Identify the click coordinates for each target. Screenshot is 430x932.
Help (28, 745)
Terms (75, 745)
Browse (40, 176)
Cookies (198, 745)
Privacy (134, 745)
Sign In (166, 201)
________________________________________
What to work on: Print every entry exactly as written.

Answer:
Identify the click coordinates for each target. Screenshot is 430x932.
Help (28, 745)
Terms (75, 745)
Browse (40, 176)
Cookies (198, 745)
Privacy (134, 745)
Sign In (166, 201)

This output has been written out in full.